Where applicable, a funeral mass can be celebrated for the repose of the soul of the deceased. Even when this is not applicable, it is still good to accompany the family in whatever ways legally, spiritually, psychologically, and financially practicable and possible. A favour rendered in critical times is hardly forgotten. Assistance like this gives families and individuals a sense of belonging in the community, church, and society. From the foregoing, one thing stands clear: solidarity with those who mourn is a necessity. One way of expressing this solidarity is by offering comfort and providing a shoulder for them to rest on. Even Jesus would say: “Blessed are those who mourn, for they will be comforted” (Matt. 5:4). The primary providers of comfort to those who mourn are family members, friends, religious community, and neighbours. However, irrespective of how discomforting the task of notifying people of the death of their loved ones may be, it is a mission that has its risks and challenges. The world as we know it already has enough troubles and worries that people ordinarily would prefer to be fed with glad tidings of peace, prosperity, life, and goodness. But we cannot shy away from the flipside of life itself. Even Job was not spared of the sad news of the demise of his lovely children. At a point he had to vent his frustration and grief thus: “Let the day perish in which I was born, and the night that said, a manchild is conceived. Let that day be darkness!

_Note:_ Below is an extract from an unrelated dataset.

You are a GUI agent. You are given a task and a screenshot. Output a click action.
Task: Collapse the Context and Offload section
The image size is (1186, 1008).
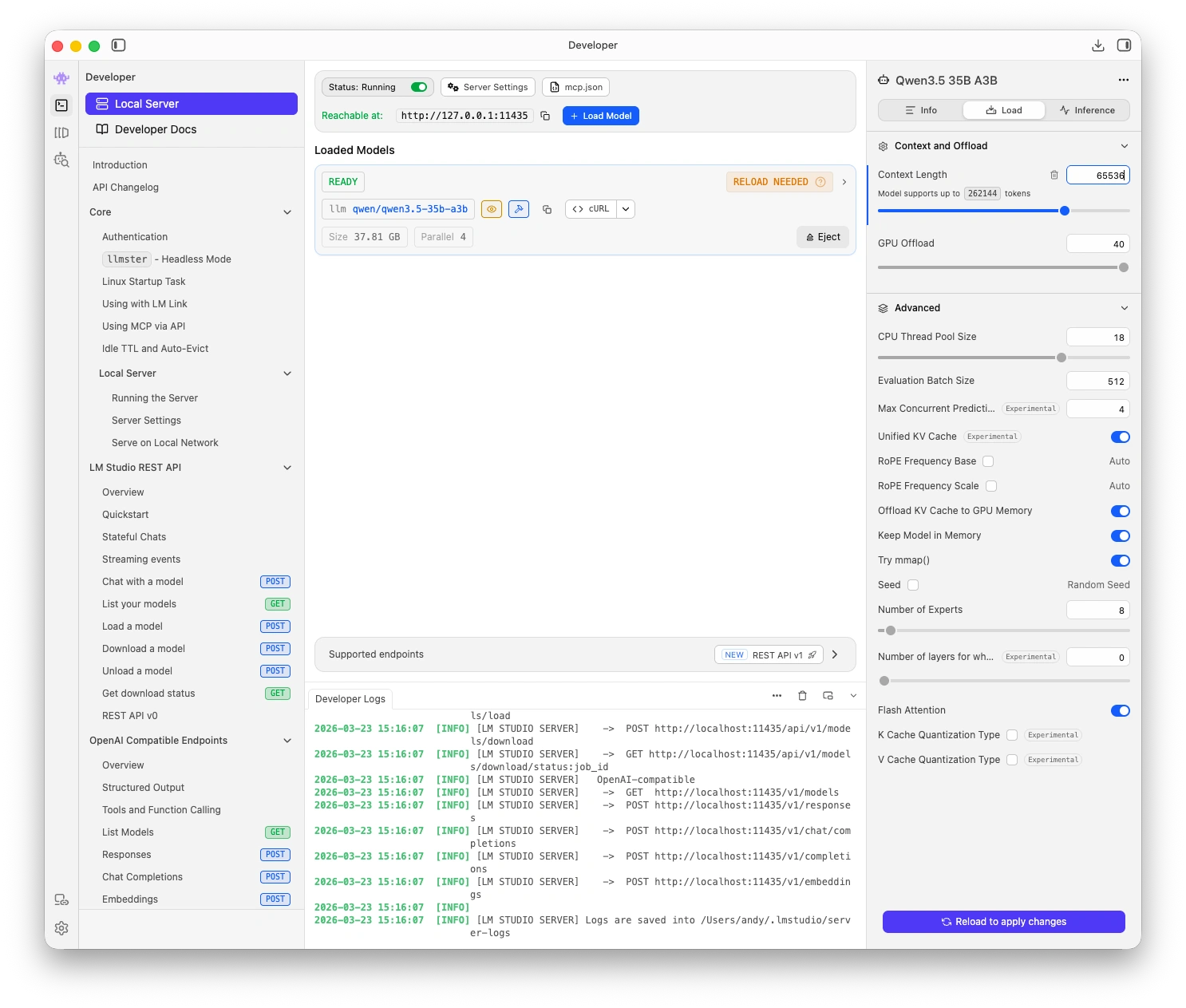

May God above not seek it, or light shine on it… Why did I not die at birth, come forth from the womb and expire? Why were there knees to receive me, or breasts for me to suck?… Why is light given to one in misery, and life to the bitter in soul, who long for death, but it does not come, and dig for it more than for hidden treasures? (Job 3:3- 4;11-12;20-21). But when he was persuaded by his beloved wife to curse God and die, because of his predicaments and sufferings, he was quick to say: “You speak as any foolish woman would speak. Shall we receive the good at the hand of God, and not receive the bad?” (Job 2:9-10).